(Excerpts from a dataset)
*** Block opens ***

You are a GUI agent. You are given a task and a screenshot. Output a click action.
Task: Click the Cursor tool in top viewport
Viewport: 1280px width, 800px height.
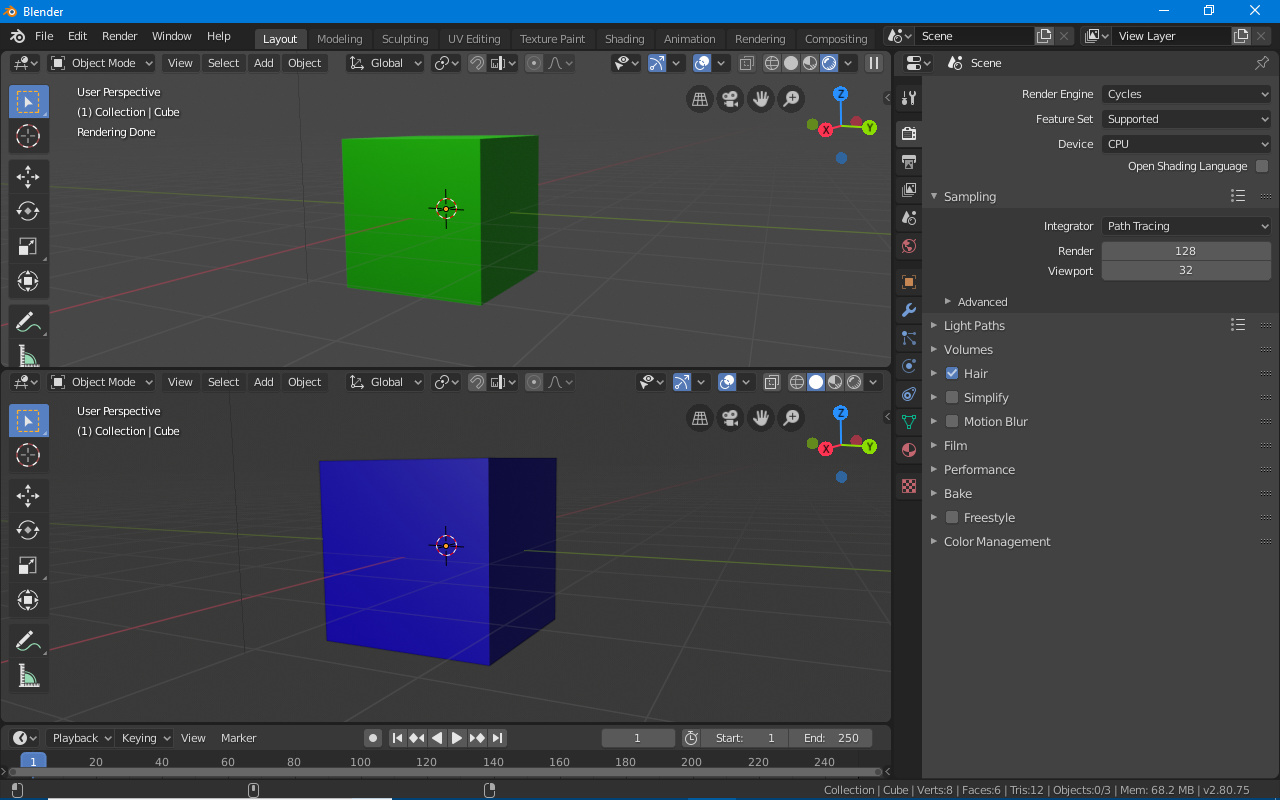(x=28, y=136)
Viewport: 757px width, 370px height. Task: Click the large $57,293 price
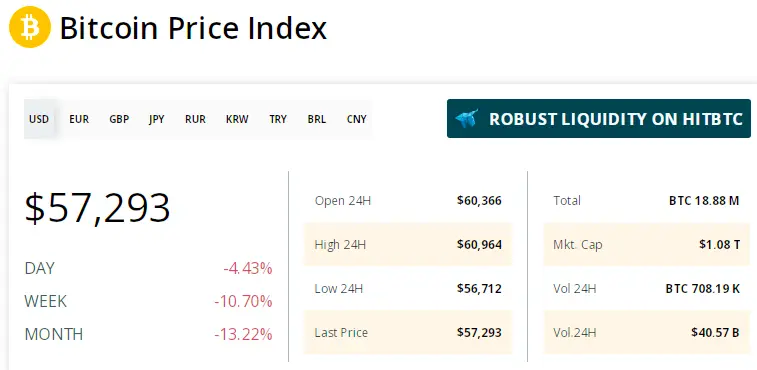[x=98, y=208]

*** Block closes ***

- What to do -
Only the lines from the one holding "Task: Click the Cursor tool in top viewport" through the end of the records belong in the answer, copied exactly and without pictures.

- Reply -
Task: Click the Cursor tool in top viewport
Viewport: 1280px width, 800px height.
(x=28, y=136)
Viewport: 757px width, 370px height. Task: Click the large $57,293 price
[x=98, y=208]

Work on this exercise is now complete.